Salad chain Chopt in January purchased Dos Toros Taqueria in a deal designed to enforce the two fast-casual brands and share best practices in a competitive marketplace.

"At Chopt, we've invested heavily over the course of the past five years in consumer-facing assets to make the salad buying experience as convenient as possible," Chopt CEO Nick Marsh told Cheddar. "We'll be able to bring all of that investment over to Dos Toros very swiftly."

The New York City-based companies will join under a new parent company called Founders Table Restaurant Group, but they will maintain their separate brand identities.

"We believe these are great brands in and of themselves, so the focus is not on doing anything too hodgepodge," said Marsh, who will take over leadership of the combined company.

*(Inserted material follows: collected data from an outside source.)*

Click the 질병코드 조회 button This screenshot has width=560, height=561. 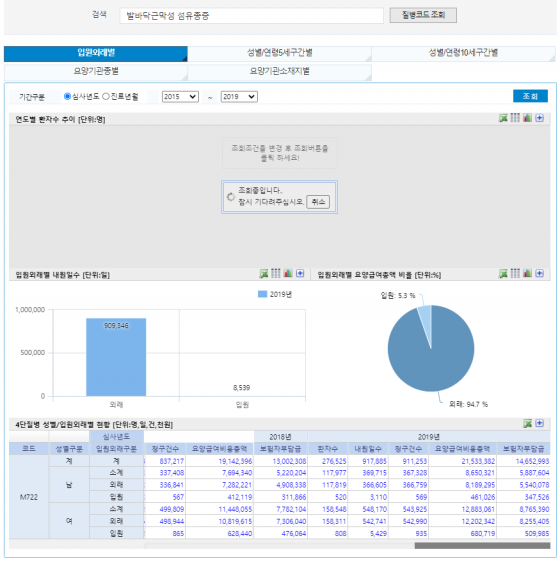[x=423, y=15]
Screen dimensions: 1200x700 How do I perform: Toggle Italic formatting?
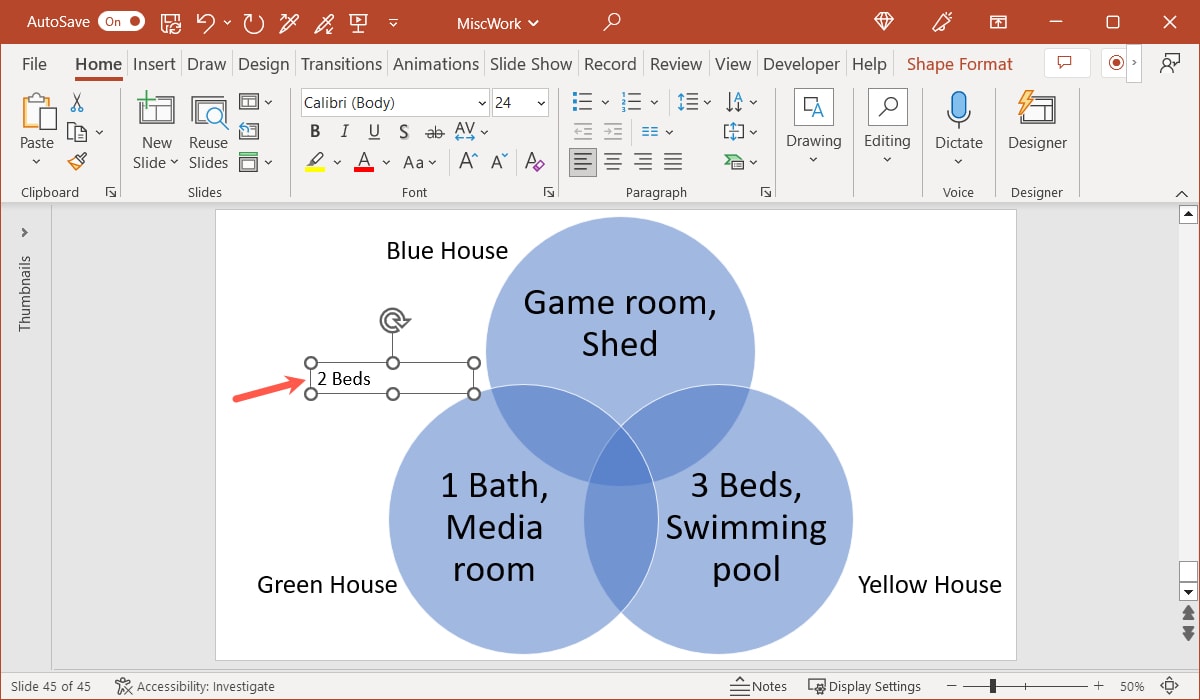click(x=343, y=131)
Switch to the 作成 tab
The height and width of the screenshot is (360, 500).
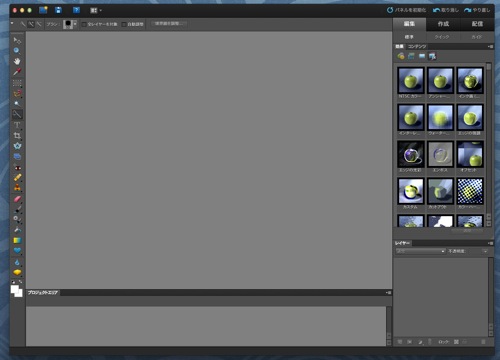click(443, 24)
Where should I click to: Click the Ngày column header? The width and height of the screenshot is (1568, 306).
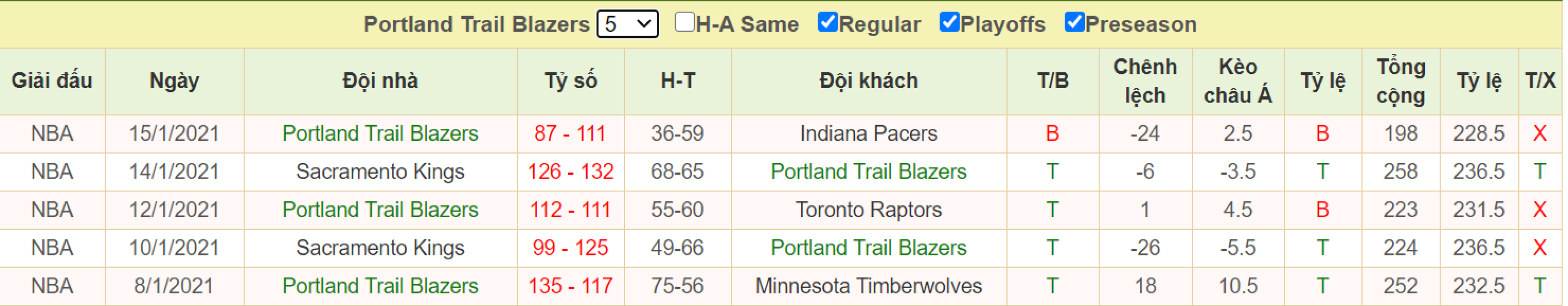[x=175, y=81]
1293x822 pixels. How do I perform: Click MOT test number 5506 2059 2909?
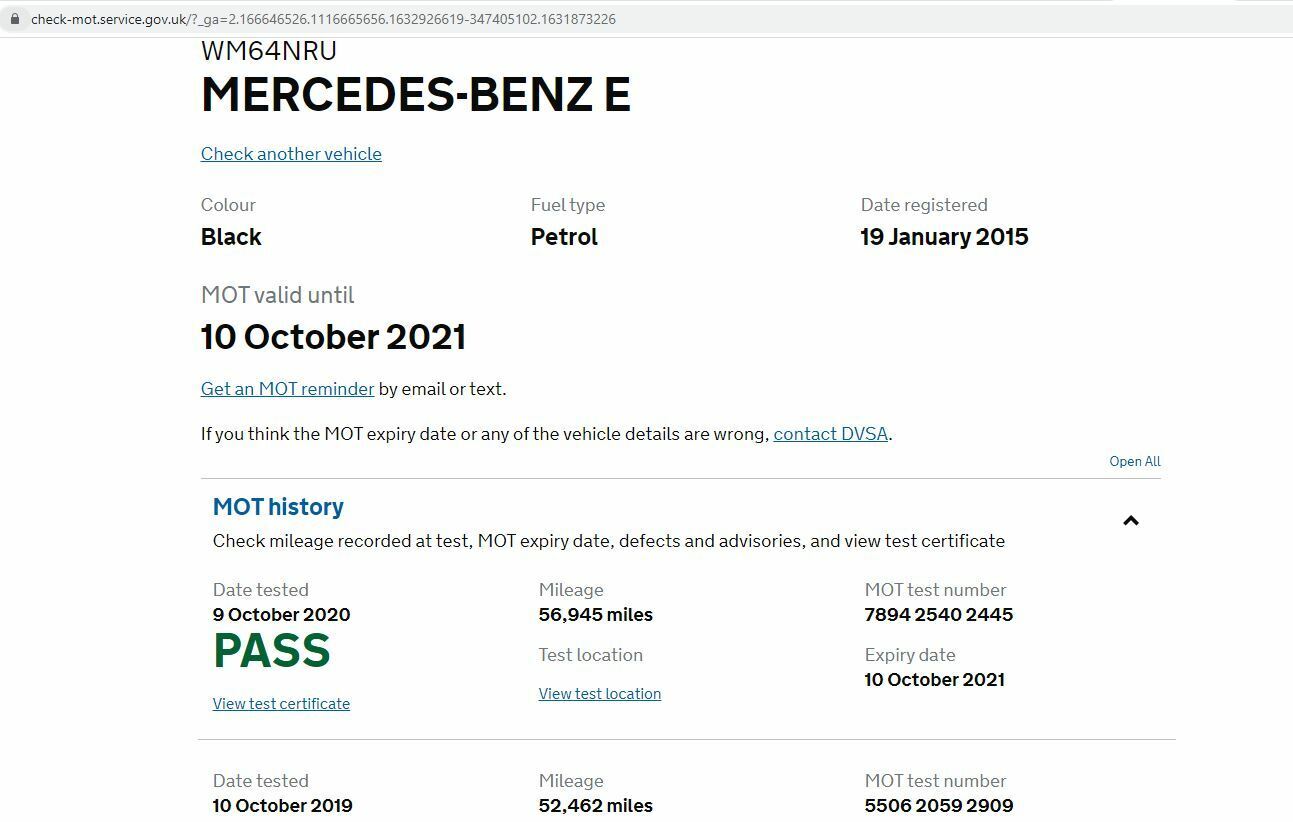coord(938,806)
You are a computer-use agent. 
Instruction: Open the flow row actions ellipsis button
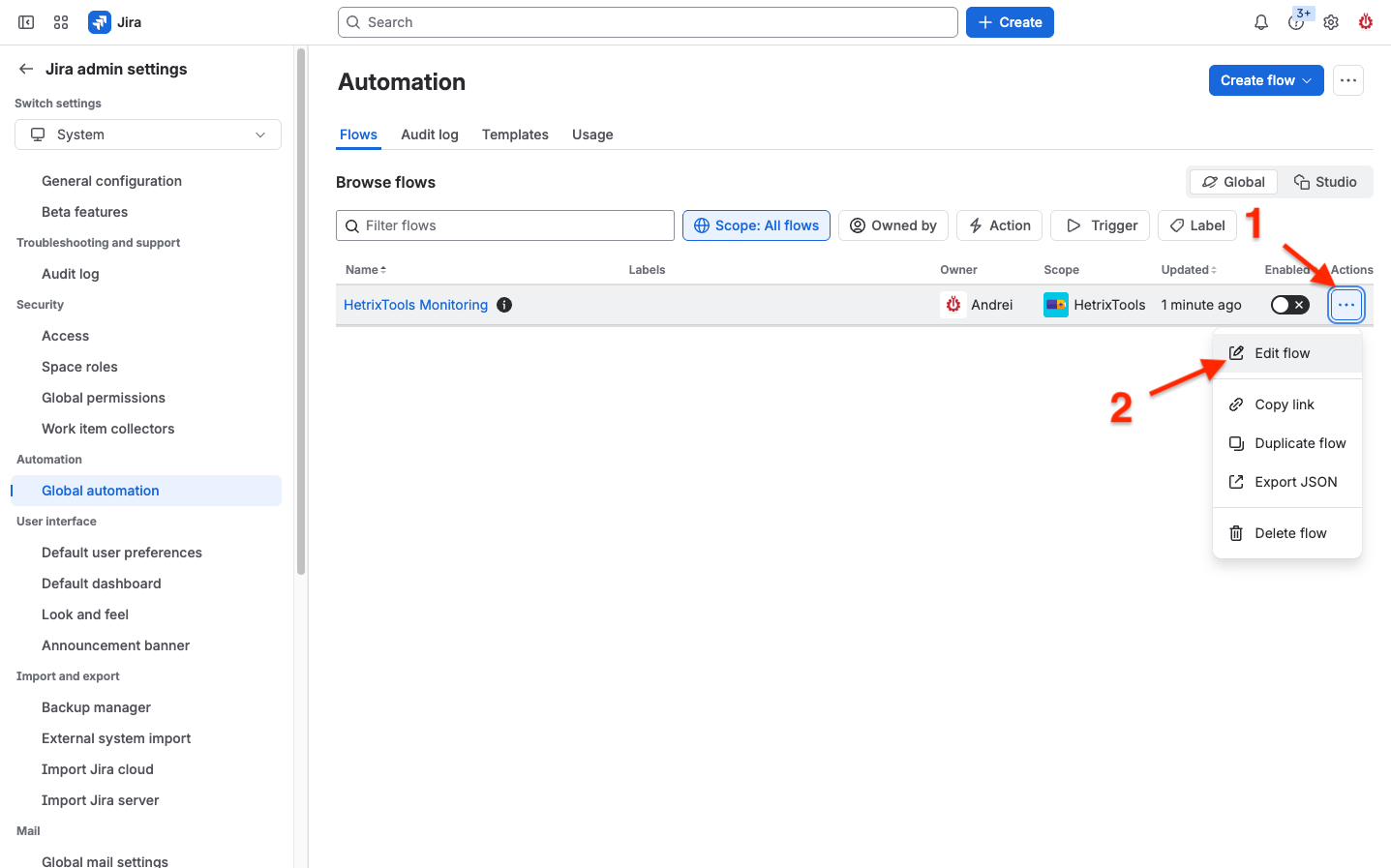coord(1346,305)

The companies share a similar origin story. They opened their first storefronts near Manhattan's Union Square — a veritable mecca for fast-casual restaurants looking to feed hungry office workers and build up their brand identities in New York City's accelerated marketplace.

One of the first initiatives of the restaurant group will be to expand Dos Toros into the same East Coast footprint as Chopt. The salad chain now operates 66 locations in eight states, and Dos Toros has 21 locations in three states.

"As we grow, we want to bring Dos Toros where Chopt is already established," Marsh said.

That doesn't mean the kind of hybrid restaurants common at gas stations and rest stops, but Marsh said there could be a duel loyalty program.

Both brands have made strides to diversify their business models to keep up with the competition. Chopt in November opened a pickup- and delivery-only restaurant to meet the rising demand in digital orders, which make up 40 percent of the business. Dos Toros has grown its catering business to 10 percent of sales.

"Both of these restaurants are profitable and have been profitable for a very long time," Marsh said. He added that the companies' combined annual revenues are $300 million.

The push to offer expanded delivery and off-premise services has impacted the entire industry. As in-store sales have weakened, fast-casual has seen the biggest jump in delivery sales, according to industry data from Black Box Intelligence.

The monthly average of delivery sales increased from 10.3 percent in August 2018 to 28 percent in August 2019. That's compared to a 7 percent increase for the whole food industry.

The fast-casual segment is increasingly competitive and dominated by major players such as Chipotle, with its 2,500 stores and $4.8 billion in revenues.

Other mid-sized companies have turned to acquisitions as well to keep pace. Chopt rival Sweetgreen in June purchased meal delivery company Galley Foods in Washington, DC. The acquisition gives Sweetgreen access to new expertise in logistics and food storage.